Tugas -> Berapa banyak baris data di bawah ini yang memuat kata "green"? Jawab hanya dengan angkanya.
....................
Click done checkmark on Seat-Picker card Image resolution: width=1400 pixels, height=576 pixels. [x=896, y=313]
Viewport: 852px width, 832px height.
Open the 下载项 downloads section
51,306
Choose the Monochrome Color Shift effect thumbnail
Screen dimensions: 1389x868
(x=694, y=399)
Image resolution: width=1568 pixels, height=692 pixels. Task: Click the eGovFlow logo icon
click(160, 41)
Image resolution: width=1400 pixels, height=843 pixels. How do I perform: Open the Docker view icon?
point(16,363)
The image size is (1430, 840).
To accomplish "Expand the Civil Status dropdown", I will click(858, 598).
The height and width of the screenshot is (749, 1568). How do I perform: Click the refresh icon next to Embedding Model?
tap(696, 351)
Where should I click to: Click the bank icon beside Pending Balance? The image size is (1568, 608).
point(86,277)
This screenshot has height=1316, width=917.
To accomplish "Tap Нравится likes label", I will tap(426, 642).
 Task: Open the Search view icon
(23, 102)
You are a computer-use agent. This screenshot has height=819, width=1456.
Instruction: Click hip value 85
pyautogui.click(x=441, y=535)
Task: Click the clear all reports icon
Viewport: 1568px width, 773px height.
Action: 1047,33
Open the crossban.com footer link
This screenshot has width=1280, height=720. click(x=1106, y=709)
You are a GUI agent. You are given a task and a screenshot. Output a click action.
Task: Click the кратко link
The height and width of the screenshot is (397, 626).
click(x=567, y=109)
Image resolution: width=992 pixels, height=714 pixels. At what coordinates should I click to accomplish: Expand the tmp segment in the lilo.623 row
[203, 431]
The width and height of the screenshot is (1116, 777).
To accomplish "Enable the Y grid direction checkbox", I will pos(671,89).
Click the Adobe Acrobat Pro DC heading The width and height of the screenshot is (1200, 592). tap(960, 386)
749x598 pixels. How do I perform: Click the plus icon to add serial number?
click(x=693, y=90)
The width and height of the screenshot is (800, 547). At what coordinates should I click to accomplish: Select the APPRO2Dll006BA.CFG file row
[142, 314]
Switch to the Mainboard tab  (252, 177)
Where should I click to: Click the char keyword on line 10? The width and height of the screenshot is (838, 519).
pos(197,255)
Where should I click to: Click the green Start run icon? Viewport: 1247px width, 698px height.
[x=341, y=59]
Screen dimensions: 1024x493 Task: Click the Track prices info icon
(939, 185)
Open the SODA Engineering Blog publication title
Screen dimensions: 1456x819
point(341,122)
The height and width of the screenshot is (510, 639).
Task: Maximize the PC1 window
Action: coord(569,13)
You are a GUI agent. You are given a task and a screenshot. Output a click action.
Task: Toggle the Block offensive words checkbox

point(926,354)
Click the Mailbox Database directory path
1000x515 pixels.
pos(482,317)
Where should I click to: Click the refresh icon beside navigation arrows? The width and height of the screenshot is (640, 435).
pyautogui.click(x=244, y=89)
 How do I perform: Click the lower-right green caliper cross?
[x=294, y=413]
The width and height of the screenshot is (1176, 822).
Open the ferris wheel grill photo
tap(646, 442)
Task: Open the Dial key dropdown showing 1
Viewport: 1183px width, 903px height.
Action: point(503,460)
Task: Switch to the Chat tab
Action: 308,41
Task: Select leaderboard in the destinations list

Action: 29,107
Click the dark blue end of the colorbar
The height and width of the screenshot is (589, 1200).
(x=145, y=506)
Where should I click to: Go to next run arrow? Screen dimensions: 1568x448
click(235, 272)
....................
Jawaban Tugas -> 2